Barrow, Arrybreaga, Co. Limerick

A prehistoric burial mound that has never appeared on any historic Ordnance Survey map, yet shows up clearly from the air as a perfect circle pressed into the grass, is not the sort of thing most people expect to find in the improved pastures of south County Limerick.

This ring-barrow in the townland of Arrybreaga is, in the most literal sense, a monument that slipped through the documentary record entirely, only coming to light because someone thought to look down rather than across the landscape.

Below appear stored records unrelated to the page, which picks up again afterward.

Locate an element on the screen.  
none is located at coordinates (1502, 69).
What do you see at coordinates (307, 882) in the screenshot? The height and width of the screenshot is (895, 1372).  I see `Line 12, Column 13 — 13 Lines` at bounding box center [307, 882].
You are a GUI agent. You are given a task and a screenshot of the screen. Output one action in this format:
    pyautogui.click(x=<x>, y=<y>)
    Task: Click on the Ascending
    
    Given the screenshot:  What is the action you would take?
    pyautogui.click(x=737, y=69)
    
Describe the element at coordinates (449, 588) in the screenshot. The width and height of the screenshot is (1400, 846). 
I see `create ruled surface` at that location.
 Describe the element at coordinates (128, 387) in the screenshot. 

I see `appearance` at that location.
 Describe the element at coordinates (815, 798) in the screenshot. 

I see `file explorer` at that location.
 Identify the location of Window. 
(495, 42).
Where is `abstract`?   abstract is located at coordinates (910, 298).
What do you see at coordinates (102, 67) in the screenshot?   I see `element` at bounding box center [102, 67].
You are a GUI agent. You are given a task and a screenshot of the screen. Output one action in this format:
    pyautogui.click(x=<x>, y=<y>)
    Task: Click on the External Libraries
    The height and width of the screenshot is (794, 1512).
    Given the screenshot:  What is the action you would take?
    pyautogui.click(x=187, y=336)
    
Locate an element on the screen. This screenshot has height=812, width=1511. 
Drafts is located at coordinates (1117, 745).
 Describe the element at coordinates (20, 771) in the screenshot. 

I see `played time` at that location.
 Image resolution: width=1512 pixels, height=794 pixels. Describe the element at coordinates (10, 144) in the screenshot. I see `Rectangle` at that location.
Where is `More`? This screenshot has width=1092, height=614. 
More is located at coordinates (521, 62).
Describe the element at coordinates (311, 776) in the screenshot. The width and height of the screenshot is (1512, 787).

A ring-barrow is a low, circular earthen mound, typically of Bronze Age origin, enclosed by a ditch and sometimes an outer bank, and associated with burial or ritual activity. The Arrybreaga example was first identified during a systematic aerial photographic survey of the Bruff area in 1986, recorded under reference Bruff 106.01. It sits roughly 100 metres south of the townland boundary with Garryheakin, just north of a drainage ditch that runs northeast to southwest across the fields. It is considered one of three possible barrows in close proximity to one another, catalogued together in the Sites and Monuments Record as LI033-135 through 137. Because it was not picked up by earlier cartographic surveys, its discovery belongs entirely to the era of aerial reconnaissance. Subsequent orthophotography from the Ordnance Survey Ireland, taken between 2005 and 2012, confirmed the monument as a circular cropmark, and a Google Earth image from November 2018 shows it still clearly, though by that point a field bank running northwest to southeast had begun to cut across its northern edge.

There is nothing to see at ground level in the conventional sense. The land is in agricultural use, and without the aerial perspective the barrow is essentially invisible, absorbed into the ordinary rhythms of a working field. Cropmarks of this kind tend to be most legible during dry summers, when differential moisture retention in the soil above buried features causes overlying grass or crops to grow at slightly different rates, tracing the outline of what lies beneath. Anyone visiting the general area would be doing so with the aerial images in hand rather than in expectation of a visible earthwork. The site sits in private farmland, so access would require permission from the landowner. It is worth knowing that two further possible barrows were identified nearby, suggesting this corner of Arrybreaga may once have formed part of a small funerary landscape, its full extent still only partially understood.